No lo es quien no siente mucho apego por su país —tradicionalmente intolerante, envidioso, inquisitorial y bronco—, y en consecuencia no defiende con vehemencia su “sagrada unidad” ni demás
zarandajas. El patriotismo no es obligatorio ni es de derechas ni izquierdas, porque tanto la derecha como la izquierda lo invocan cuando eso las beneficia. Tampoco ser antitaurino a ultranza supone un blasón “revolucionario”:
hay y ha habido aficionados a los toros de todos los colores políticos. Tener perros y sacarlos de paseo no es de izquierdas ni de “buenas personas” (recuérdese sin más la adoración
que les profesaba Hitler), como no lo es ser animalista: cualquiera con dos dedos de frente detesta el maltrato gratuito a unos seres que dependen de nosotros en última instancia, da igual su posición ideológica.
Ese cualquiera, sin embargo, sabe que la humanidad se ha alimentado de carne (y más le vale, si quiere sobrevivir como especie) y que es preferible probar medicamentos y vacunas en ratones antes que arriesgarse a matar
a un semejante con dosis o componentes equivocados. Quien procura coger pocos aviones, o los rehúye, tampoco es por ello de izquierdas; afirmar eso sería tan caricaturesco como mantener que cuantos no van de
cacería con sombreritos ridículos son unos rojos despreciables y enemigos de la España eterna.

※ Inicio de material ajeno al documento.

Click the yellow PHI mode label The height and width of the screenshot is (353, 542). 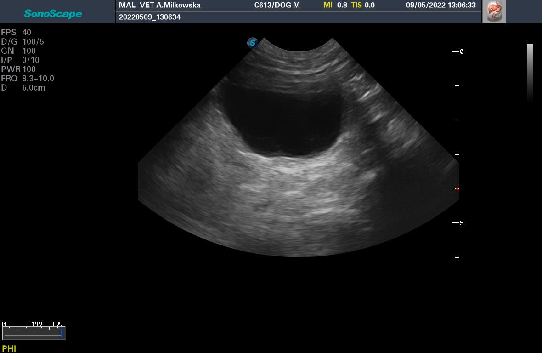click(x=9, y=348)

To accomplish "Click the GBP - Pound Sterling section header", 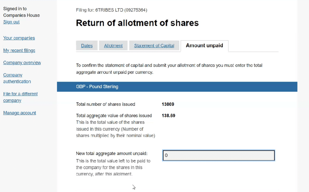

Uno se pregunta qué diablos tendrá que ver tanta ñoñería con la política y la ideología, y se acuerda con pesadumbre de la última
etapa del franquismo, cuando —al no haber política y estar prohibidos los partidos— todo se politizó en la vida cotidiana, y había que andar con cuidado al confesar las predilecciones, en ciertos
ámbitos. Si a uno le gustaba el whisky o la coca-cola, quizá debía ocultarlo para no ser tachado de imperialista. Si le daba al vino tinto, podía ser tomado por proletario comunista. Ver fútbol
era un pecado mayúsculo (el nuevo opio del pueblo, peor que la religión), y ser del Madrid equivalía a una admisión de franquismo (que se lo digan a Benjamín Prado, al difunto Rubalcaba o
a Valdano). Admirar el cine americano era sumamente sospechoso, como en el otro bando lo era admirar el neorrealismo italiano, qué más daba que los dos estuvieran poblados de obras maestras. Fue una época
no sólo dominada por el espíritu totalitario: también de las más imbéciles que he vivido. Cuarenta y cinco años después, algo muy semejante regresa con renovado ímpetu,
y más neciamente si cabe. A los que tenemos memoria, no saben la depresión y el agotamiento que eso nos causa.